**Records for processing**
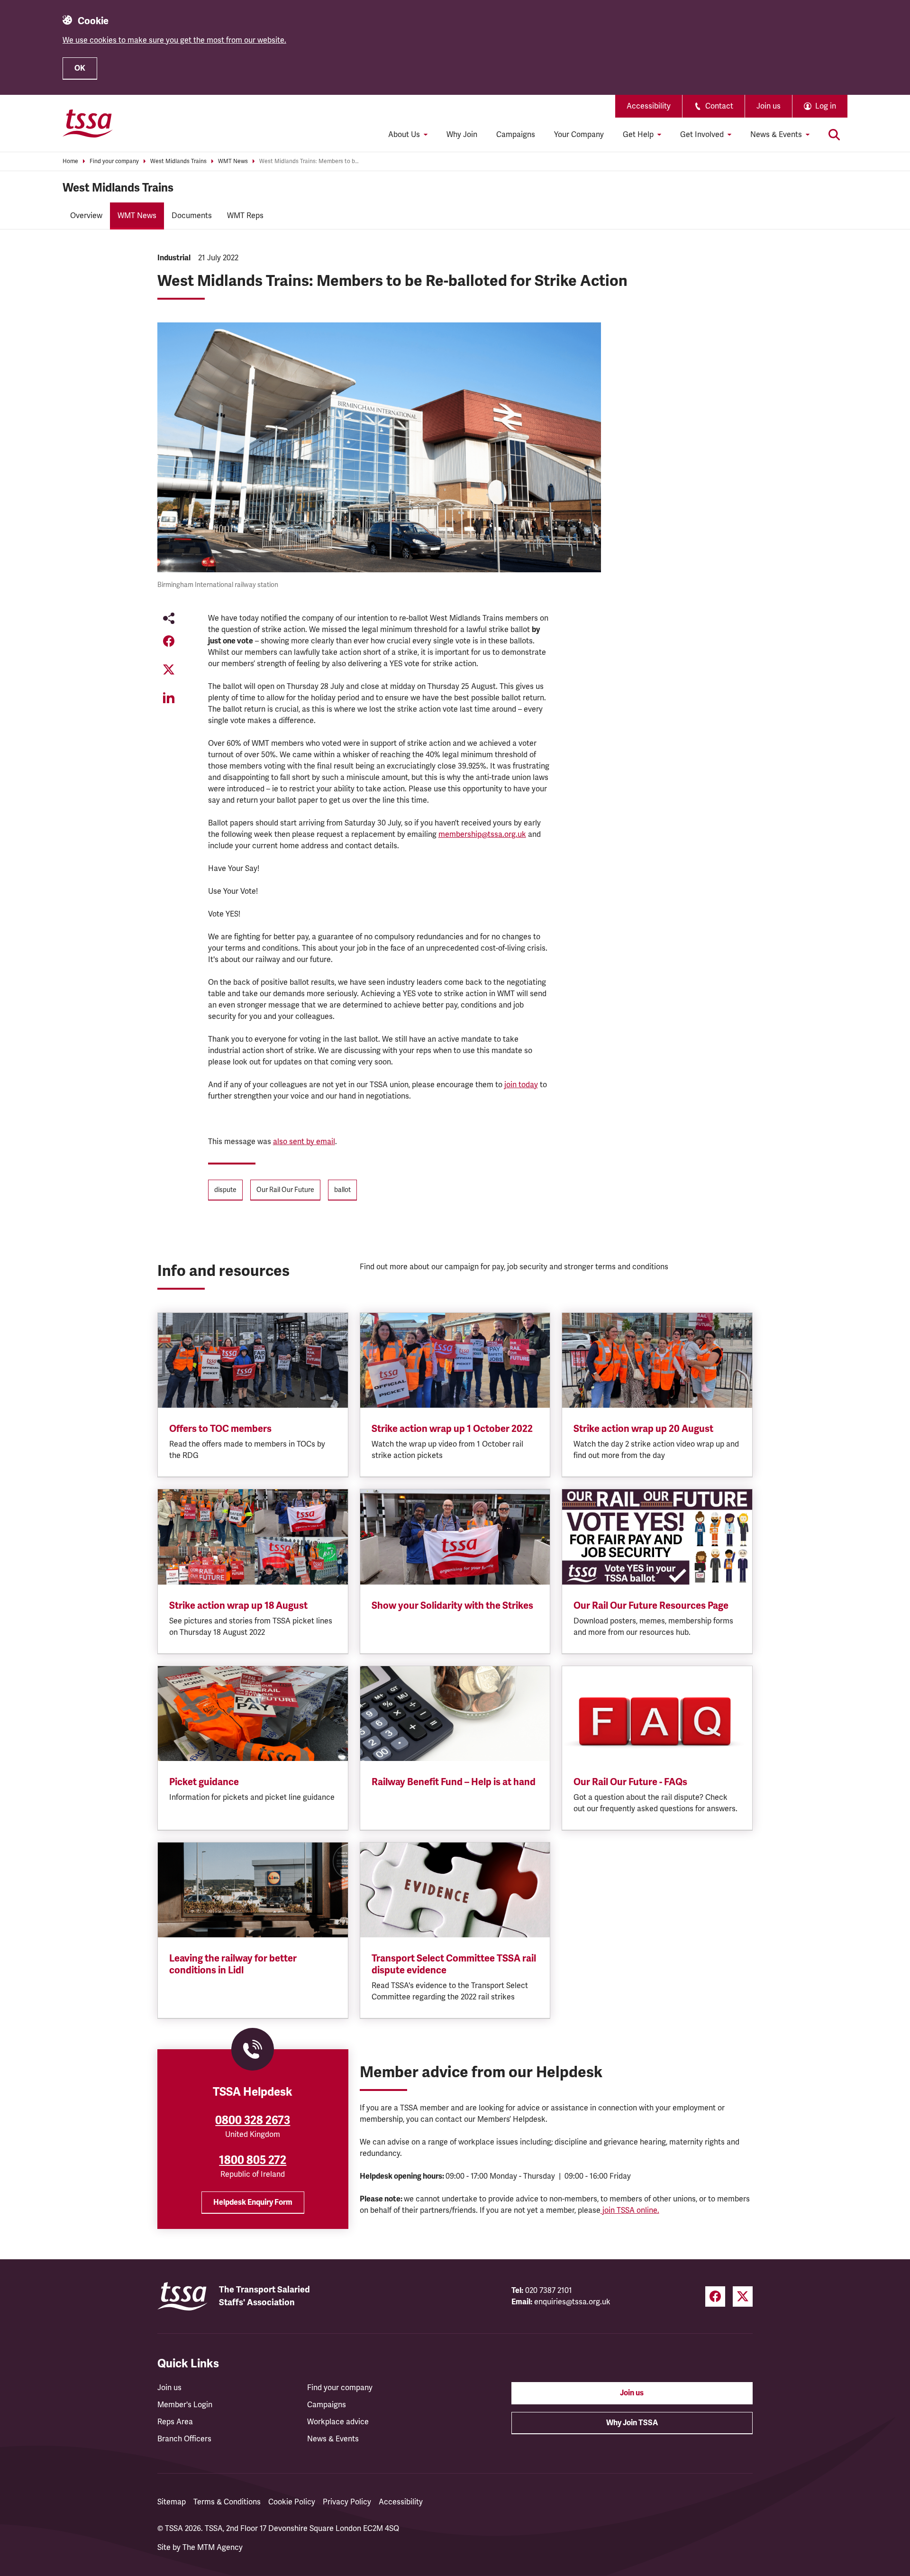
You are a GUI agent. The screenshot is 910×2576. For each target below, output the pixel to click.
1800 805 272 (252, 2160)
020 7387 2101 (548, 2290)
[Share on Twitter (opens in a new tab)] (168, 669)
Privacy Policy (347, 2502)
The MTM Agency (212, 2547)
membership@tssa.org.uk (482, 834)
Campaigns (515, 134)
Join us (768, 106)
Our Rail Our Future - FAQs (630, 1782)
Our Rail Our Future (285, 1190)
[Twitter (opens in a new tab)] (743, 2296)
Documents (192, 215)
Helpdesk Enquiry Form (252, 2202)
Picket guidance (204, 1782)
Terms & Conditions (227, 2502)
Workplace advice (338, 2422)
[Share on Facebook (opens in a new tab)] (168, 641)
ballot (342, 1190)
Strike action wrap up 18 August (238, 1606)
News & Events (333, 2439)
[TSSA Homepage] (88, 123)
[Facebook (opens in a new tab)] (715, 2296)
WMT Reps (245, 215)
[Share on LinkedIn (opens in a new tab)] (168, 698)
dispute (225, 1190)
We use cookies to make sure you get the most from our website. (174, 40)
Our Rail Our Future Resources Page (650, 1606)
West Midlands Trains (178, 161)
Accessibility (649, 106)
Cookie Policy (291, 2502)
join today (521, 1085)
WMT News (233, 161)
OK (79, 68)
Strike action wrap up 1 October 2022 (452, 1429)
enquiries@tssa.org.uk (572, 2302)
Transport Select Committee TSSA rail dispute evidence (454, 1964)
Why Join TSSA (632, 2423)
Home (70, 161)
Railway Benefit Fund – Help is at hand (454, 1782)
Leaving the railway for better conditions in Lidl (233, 1964)
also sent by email (304, 1141)
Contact (719, 106)
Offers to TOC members (220, 1429)
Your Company (579, 134)
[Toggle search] (834, 135)
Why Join (461, 134)
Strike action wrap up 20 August (643, 1429)
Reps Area (175, 2422)
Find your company (114, 161)
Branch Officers (184, 2439)
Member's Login (184, 2405)
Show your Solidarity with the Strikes (452, 1606)
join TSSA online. (630, 2210)
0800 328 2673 (252, 2120)
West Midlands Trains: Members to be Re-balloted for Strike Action (309, 161)
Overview (86, 215)
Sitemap (171, 2502)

**Work request**
Which of the lines above contain "West"? Return them all.

**Output of the task**
West Midlands Trains (178, 161)
West Midlands Trains: Members to be Re-balloted for Strike Action (309, 161)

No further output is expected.